● **Task description**:
What is needed is the exact text of each line in the listing below from the one with "Viewport: 1512px width, 800px" up to and including the one with "Click the chevron", and no pictures.

● **Task material**:
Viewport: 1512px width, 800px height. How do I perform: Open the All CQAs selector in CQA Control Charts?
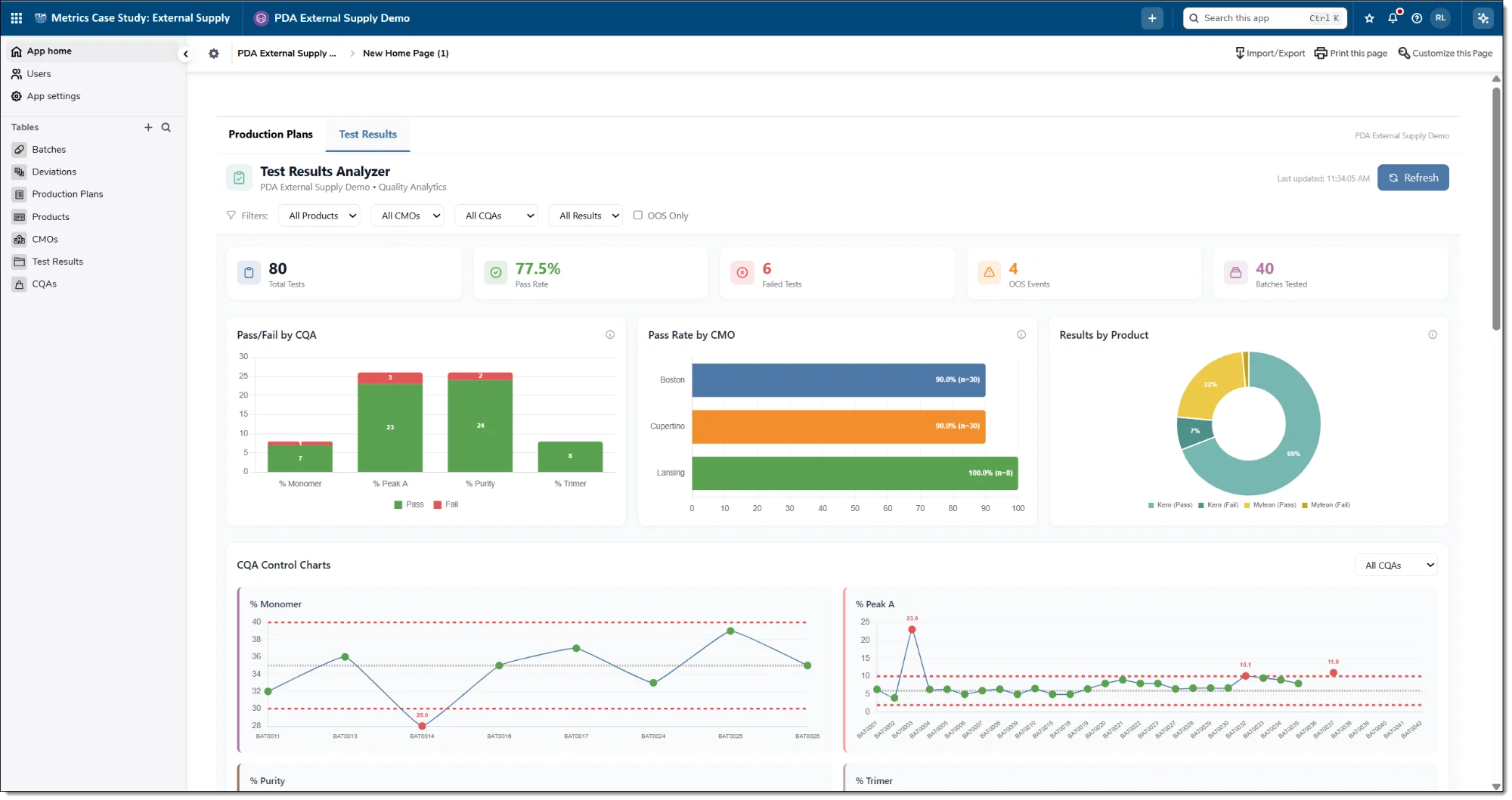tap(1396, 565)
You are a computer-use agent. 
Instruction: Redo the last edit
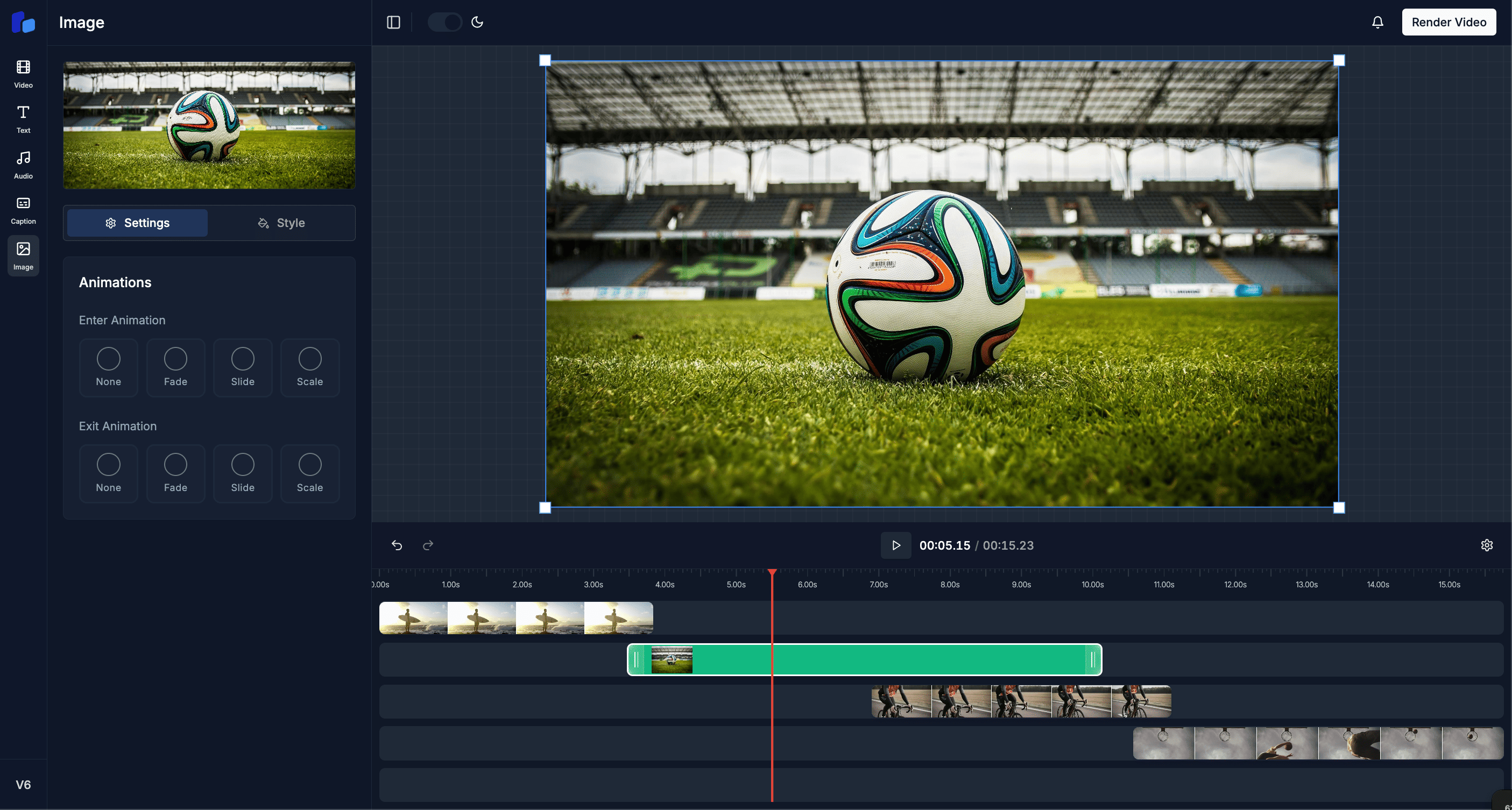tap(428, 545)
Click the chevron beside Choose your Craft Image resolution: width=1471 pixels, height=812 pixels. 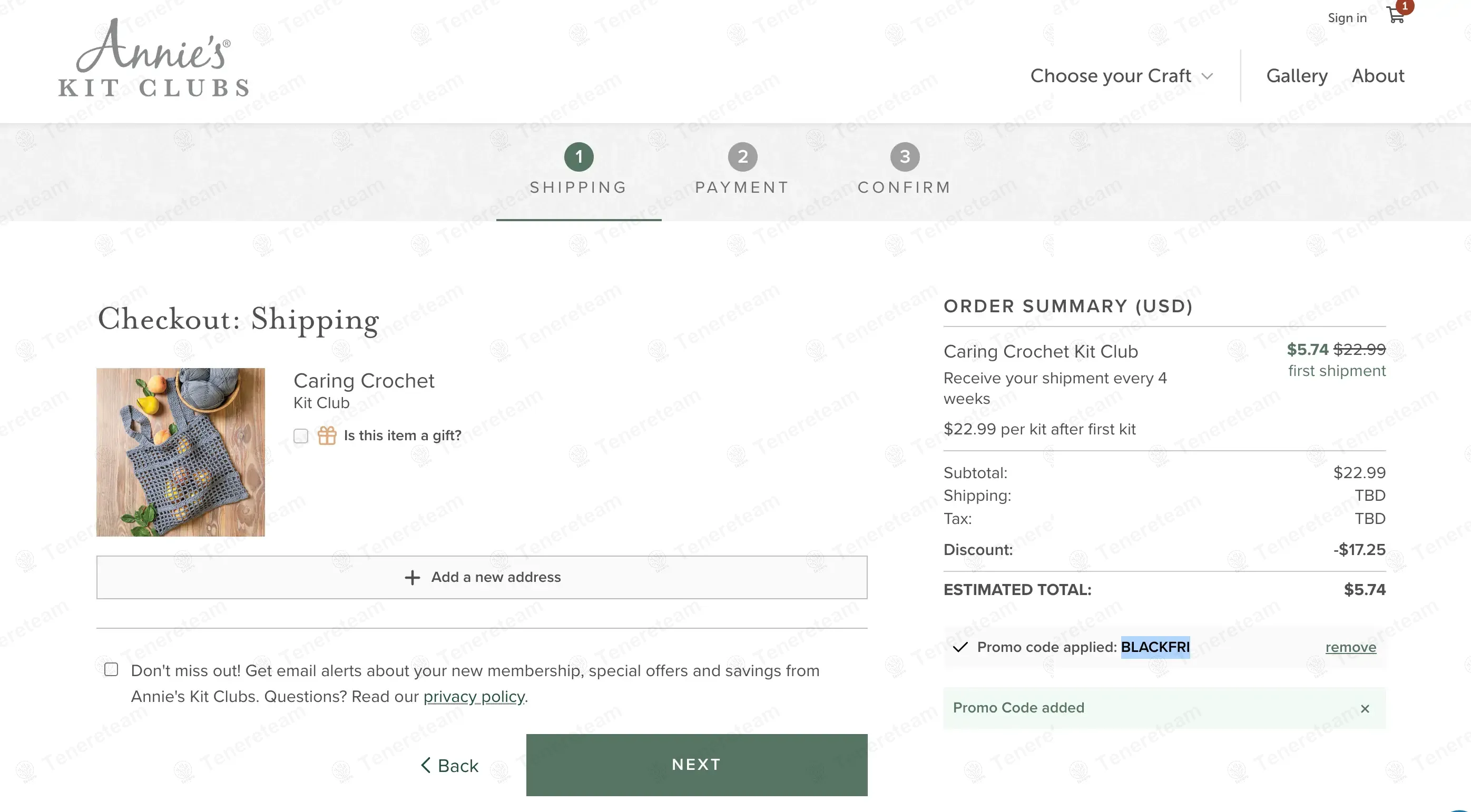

...

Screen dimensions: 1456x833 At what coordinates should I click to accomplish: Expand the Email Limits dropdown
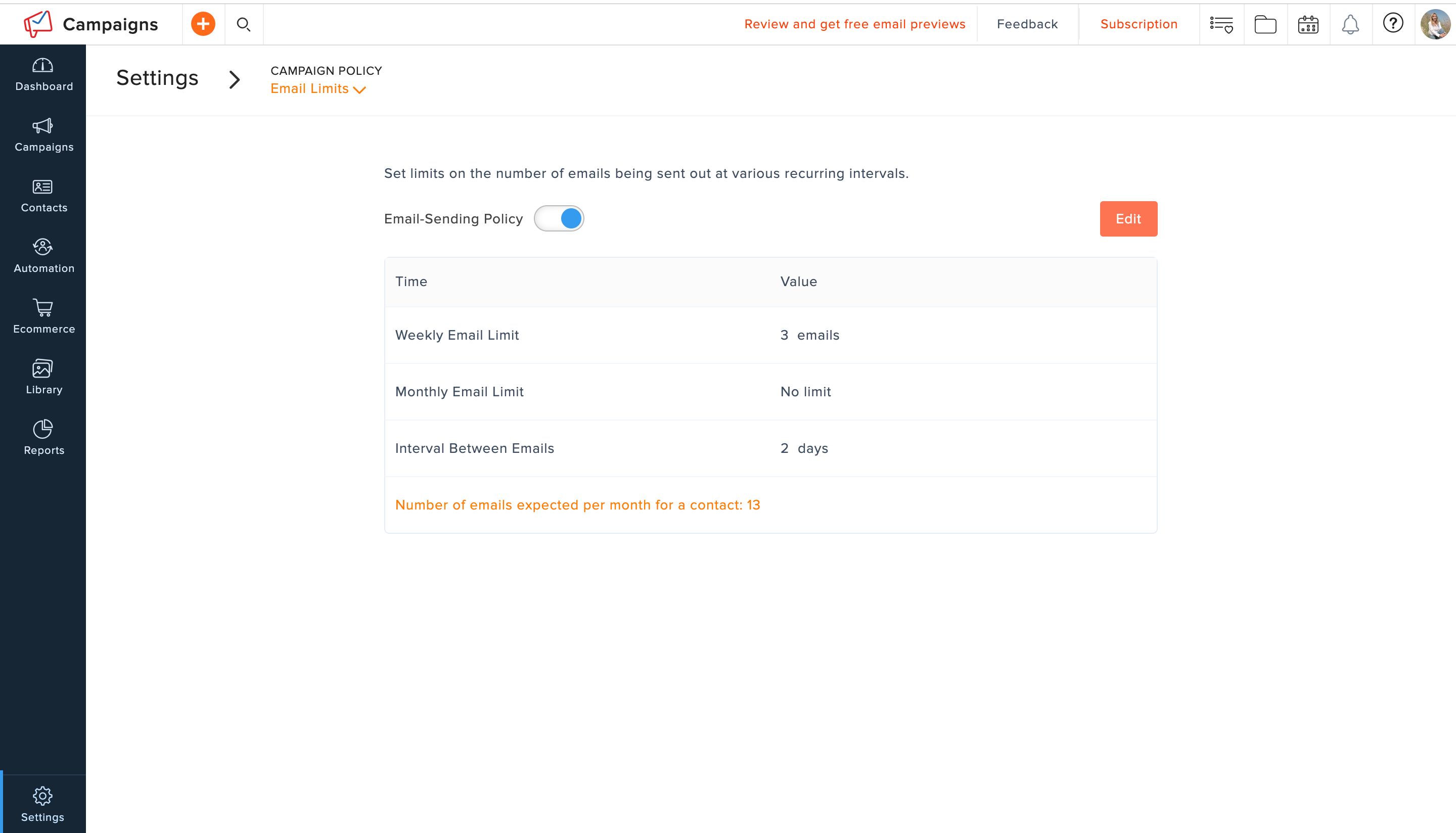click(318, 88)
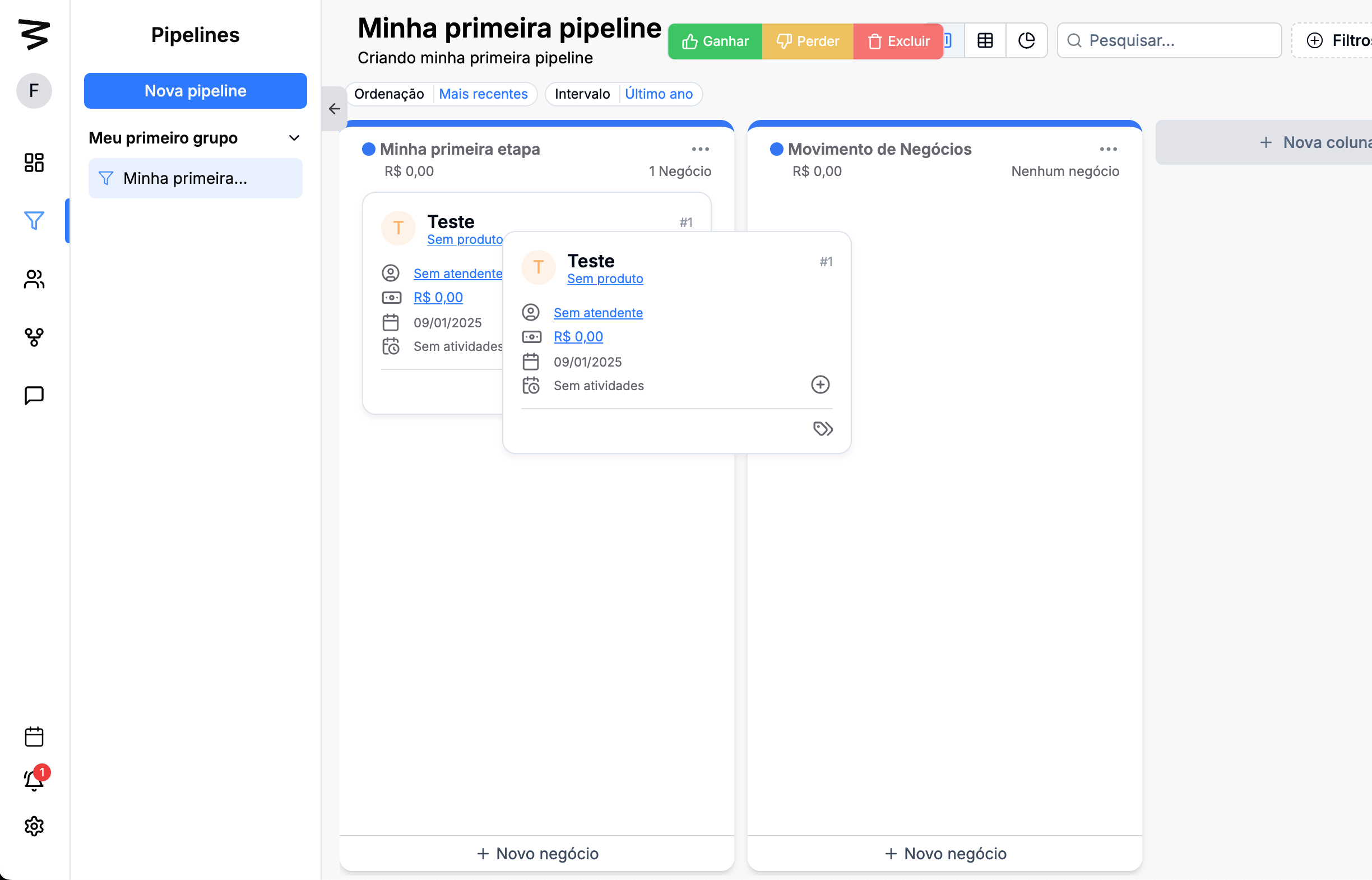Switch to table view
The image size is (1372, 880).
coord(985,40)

● **Exercise result**:
Viewport: 1512px width, 800px height. How do I perform: Open the All CQAs selector in CQA Control Charts?
tap(1396, 565)
You are a computer-use agent. 
Instruction: Redo the last edit
tap(428, 545)
Click the chevron beside Choose your Craft Image resolution: width=1471 pixels, height=812 pixels. 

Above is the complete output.